Он оживился, глаза заблестели.
«А трудно тебе было с твоим нетерпением», – думал Листопад, наблюдая его.
– И тогда все старое мне перестало нравиться, – сказал Уздечкин, глядя перед собой. – Все, что мешает, понимаешь… Быт, например: гиря на ногах!..
– А что ж быт? – сказал Листопад успокоительно. – Часть жизни. Чай вон пьешь? Бреешься? Детишки есть? Вот и быт. Ничего такого страшного…
– Хочу счастья для каждого человека! – сказал Уздечкин, не слушая его. – Хочу жизни ясной и светлой для всех…

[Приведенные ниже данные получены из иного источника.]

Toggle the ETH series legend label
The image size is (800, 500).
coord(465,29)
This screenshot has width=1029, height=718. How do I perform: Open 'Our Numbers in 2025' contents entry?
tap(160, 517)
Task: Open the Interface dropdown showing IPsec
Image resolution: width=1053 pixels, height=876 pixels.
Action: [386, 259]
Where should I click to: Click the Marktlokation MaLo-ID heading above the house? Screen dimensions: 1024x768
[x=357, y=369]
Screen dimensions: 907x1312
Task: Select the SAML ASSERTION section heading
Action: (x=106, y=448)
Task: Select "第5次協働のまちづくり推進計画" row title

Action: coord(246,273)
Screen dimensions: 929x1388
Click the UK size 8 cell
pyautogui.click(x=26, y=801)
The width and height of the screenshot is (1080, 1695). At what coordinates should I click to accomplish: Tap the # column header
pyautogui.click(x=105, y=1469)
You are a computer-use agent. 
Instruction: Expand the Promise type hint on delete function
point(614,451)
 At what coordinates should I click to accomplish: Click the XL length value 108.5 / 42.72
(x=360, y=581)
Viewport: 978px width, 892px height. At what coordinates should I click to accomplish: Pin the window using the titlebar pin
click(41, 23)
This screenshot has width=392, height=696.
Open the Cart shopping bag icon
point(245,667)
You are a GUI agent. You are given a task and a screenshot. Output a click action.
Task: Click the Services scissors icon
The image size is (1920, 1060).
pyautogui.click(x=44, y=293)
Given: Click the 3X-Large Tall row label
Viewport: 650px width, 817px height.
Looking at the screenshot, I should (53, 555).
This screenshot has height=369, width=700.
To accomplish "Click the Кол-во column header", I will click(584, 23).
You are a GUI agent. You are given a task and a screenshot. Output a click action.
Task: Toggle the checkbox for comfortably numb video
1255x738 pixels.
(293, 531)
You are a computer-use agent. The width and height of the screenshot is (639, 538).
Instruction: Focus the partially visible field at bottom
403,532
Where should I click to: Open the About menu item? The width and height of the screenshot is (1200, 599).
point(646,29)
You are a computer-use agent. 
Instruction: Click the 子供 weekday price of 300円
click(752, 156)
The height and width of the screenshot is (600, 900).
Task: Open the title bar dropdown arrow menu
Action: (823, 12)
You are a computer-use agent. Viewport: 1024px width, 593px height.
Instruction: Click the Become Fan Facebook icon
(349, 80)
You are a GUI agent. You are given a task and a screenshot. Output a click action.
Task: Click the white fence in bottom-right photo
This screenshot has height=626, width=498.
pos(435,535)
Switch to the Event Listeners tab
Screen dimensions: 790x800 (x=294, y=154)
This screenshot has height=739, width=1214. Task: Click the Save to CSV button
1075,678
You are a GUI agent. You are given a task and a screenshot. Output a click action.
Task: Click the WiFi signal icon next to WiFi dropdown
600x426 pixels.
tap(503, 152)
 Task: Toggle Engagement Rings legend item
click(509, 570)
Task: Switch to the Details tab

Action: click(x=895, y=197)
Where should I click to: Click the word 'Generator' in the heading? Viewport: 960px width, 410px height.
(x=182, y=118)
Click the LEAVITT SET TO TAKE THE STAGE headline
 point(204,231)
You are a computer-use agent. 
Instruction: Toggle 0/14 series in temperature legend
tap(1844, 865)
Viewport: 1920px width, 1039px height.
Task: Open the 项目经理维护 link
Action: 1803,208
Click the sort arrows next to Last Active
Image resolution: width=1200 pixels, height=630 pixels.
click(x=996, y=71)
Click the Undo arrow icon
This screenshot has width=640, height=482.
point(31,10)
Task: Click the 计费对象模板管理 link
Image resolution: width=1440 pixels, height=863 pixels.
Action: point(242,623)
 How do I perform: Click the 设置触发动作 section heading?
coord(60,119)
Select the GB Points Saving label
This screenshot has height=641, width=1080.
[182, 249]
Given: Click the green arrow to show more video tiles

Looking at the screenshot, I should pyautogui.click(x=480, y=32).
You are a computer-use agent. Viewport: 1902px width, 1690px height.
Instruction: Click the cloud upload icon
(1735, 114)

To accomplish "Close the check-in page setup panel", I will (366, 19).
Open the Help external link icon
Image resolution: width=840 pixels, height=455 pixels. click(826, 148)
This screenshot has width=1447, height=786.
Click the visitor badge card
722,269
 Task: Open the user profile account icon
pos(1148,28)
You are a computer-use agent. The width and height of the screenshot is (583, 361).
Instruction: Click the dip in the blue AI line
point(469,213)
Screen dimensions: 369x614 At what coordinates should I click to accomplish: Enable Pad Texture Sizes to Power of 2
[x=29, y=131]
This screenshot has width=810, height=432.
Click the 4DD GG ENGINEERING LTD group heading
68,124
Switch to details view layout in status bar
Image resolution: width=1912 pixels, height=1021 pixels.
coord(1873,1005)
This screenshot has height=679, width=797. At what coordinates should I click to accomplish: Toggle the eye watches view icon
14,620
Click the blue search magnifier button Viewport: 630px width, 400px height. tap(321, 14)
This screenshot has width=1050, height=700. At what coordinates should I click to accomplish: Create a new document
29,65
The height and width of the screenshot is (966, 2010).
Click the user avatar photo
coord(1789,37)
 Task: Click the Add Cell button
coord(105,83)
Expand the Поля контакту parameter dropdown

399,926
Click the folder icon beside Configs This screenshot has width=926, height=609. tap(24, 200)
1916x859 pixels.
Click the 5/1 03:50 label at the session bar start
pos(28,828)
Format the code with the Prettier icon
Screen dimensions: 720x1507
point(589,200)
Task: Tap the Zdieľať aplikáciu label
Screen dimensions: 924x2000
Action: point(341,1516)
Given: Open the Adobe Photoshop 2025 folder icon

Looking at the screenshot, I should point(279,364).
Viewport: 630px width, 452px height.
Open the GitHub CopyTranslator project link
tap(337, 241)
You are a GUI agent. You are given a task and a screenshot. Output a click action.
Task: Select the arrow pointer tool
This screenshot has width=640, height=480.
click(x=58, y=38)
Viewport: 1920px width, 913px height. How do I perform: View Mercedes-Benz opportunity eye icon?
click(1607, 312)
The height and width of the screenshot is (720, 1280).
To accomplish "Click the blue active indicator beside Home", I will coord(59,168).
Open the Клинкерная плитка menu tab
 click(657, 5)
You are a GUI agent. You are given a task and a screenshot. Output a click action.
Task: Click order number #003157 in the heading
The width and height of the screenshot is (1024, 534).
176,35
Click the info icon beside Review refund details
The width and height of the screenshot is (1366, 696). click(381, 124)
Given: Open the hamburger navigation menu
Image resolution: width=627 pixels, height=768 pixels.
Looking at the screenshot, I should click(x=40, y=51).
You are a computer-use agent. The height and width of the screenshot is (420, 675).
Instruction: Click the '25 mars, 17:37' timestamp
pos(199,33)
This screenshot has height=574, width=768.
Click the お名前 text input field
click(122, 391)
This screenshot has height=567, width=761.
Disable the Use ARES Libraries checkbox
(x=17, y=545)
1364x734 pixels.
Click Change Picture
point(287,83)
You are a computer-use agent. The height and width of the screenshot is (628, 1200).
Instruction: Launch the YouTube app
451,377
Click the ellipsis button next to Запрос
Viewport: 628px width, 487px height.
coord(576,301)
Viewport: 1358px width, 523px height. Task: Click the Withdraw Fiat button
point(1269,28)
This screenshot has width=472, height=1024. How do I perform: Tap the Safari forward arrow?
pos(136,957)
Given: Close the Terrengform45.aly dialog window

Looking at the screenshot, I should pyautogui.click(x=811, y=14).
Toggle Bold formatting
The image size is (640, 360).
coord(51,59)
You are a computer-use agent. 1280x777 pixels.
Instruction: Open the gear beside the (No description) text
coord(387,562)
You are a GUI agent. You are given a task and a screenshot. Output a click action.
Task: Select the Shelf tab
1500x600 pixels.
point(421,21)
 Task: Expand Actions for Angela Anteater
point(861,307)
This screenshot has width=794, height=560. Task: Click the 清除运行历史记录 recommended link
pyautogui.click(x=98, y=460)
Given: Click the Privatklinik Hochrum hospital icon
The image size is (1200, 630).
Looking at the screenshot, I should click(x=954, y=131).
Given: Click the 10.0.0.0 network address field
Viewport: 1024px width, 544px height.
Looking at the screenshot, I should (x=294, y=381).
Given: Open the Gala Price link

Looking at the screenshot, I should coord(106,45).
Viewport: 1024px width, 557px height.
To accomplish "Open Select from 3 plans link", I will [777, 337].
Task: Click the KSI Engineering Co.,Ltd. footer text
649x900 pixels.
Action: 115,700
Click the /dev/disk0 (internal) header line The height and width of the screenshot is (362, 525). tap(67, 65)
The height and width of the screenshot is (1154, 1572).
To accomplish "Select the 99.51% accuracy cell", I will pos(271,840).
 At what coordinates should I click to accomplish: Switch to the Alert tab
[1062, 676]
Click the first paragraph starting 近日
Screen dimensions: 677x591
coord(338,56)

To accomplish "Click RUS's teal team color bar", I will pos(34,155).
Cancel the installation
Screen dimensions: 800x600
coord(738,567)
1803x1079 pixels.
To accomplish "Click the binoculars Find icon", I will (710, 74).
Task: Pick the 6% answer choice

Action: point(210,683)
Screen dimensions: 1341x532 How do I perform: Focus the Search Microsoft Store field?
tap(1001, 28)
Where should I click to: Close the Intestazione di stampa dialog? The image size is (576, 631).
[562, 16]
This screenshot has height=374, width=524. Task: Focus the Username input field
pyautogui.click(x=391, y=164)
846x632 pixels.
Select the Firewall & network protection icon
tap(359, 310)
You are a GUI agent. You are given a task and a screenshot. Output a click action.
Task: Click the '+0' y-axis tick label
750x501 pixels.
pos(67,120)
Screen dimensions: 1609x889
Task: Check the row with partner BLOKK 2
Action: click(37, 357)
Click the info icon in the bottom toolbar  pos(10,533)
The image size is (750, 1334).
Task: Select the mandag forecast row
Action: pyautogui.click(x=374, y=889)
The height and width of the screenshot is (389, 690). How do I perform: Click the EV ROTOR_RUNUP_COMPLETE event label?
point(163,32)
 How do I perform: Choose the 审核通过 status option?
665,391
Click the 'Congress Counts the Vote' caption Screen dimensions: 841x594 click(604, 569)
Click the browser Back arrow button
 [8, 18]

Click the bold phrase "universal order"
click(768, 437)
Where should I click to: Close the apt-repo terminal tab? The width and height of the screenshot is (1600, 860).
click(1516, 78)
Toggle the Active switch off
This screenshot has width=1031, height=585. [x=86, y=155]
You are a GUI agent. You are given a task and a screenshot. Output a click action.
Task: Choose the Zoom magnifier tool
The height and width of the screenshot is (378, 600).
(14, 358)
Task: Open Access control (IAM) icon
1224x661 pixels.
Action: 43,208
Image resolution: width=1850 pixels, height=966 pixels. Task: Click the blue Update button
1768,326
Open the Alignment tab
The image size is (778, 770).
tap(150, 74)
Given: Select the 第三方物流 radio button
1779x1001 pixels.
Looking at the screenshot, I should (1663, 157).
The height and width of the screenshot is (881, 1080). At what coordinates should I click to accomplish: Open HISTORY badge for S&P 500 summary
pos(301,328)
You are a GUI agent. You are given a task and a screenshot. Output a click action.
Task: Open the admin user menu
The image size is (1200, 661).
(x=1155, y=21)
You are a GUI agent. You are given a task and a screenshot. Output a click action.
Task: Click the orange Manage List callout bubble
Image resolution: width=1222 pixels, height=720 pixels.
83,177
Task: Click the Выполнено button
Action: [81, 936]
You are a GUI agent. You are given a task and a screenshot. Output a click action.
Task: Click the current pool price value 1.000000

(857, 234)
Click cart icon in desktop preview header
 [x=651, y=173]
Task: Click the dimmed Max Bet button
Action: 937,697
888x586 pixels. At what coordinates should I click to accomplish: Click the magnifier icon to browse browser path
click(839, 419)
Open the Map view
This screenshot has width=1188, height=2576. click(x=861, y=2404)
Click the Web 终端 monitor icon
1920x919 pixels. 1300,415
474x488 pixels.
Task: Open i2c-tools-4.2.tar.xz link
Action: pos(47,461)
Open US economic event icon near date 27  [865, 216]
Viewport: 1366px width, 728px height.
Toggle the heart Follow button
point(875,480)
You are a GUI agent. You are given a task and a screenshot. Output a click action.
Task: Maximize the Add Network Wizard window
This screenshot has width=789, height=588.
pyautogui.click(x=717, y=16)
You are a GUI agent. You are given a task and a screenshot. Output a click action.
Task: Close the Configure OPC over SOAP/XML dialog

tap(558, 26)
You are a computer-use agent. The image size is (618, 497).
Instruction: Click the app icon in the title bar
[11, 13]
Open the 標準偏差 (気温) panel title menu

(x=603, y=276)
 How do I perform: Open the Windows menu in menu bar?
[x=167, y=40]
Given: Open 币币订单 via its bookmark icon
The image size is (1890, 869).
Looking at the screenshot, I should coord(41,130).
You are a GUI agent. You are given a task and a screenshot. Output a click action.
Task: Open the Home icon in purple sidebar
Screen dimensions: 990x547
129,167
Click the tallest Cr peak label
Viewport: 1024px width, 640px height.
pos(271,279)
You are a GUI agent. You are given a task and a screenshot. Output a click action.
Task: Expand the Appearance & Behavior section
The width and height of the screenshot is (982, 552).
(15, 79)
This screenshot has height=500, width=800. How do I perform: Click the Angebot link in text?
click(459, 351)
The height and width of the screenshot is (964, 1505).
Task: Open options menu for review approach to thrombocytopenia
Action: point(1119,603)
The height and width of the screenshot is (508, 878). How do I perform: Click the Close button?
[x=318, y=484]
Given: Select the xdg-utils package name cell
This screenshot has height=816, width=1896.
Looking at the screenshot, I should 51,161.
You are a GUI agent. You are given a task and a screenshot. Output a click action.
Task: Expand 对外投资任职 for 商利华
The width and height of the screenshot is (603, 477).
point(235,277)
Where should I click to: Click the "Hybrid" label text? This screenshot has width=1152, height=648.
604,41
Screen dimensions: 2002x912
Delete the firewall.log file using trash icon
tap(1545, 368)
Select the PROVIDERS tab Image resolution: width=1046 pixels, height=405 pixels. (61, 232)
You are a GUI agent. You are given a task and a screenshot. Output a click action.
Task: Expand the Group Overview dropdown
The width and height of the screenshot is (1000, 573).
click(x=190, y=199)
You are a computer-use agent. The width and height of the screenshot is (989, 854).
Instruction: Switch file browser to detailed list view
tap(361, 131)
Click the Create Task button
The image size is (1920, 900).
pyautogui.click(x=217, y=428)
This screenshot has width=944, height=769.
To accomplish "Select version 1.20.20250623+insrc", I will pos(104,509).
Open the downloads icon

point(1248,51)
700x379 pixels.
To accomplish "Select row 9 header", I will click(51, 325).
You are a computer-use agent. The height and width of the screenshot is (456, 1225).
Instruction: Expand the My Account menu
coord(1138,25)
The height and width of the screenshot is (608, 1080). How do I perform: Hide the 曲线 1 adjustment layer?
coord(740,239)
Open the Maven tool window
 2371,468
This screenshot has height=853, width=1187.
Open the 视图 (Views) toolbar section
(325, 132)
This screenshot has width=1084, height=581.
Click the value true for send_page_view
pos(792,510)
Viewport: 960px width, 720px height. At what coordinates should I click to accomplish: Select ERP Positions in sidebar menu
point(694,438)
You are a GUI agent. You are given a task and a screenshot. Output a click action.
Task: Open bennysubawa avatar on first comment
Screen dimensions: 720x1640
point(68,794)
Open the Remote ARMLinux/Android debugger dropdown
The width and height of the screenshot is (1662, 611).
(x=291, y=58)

Он что-то еще говорил, а Листопад смотрел на него по-хозяйски и думал: первым делом подлечить тебя нужно; куда бы тебе съездить, в какой санаторий? Подправить тебе нервы – будешь работник что надо… «Вот какой, оказывается, у нас на Кружилихе председатель завкома!» – мелькнула привычная весело-хвастливая мысль. Макаров-то прав оказался.
– Слушай, – перебил он Уздечкина, дружелюбно тронув его за плечо, – это все так, а ты мне вот что скажи: ты полечиться не думаешь?..
Ночь над поселком. Ночь подсматривает сны и подслушивает разговоры. Выключено электричество, молчит радио. Час отдохновения и для взрослых, которые устали работая, и для детей, которые устали играя… Спокойной ночи, люди добрые!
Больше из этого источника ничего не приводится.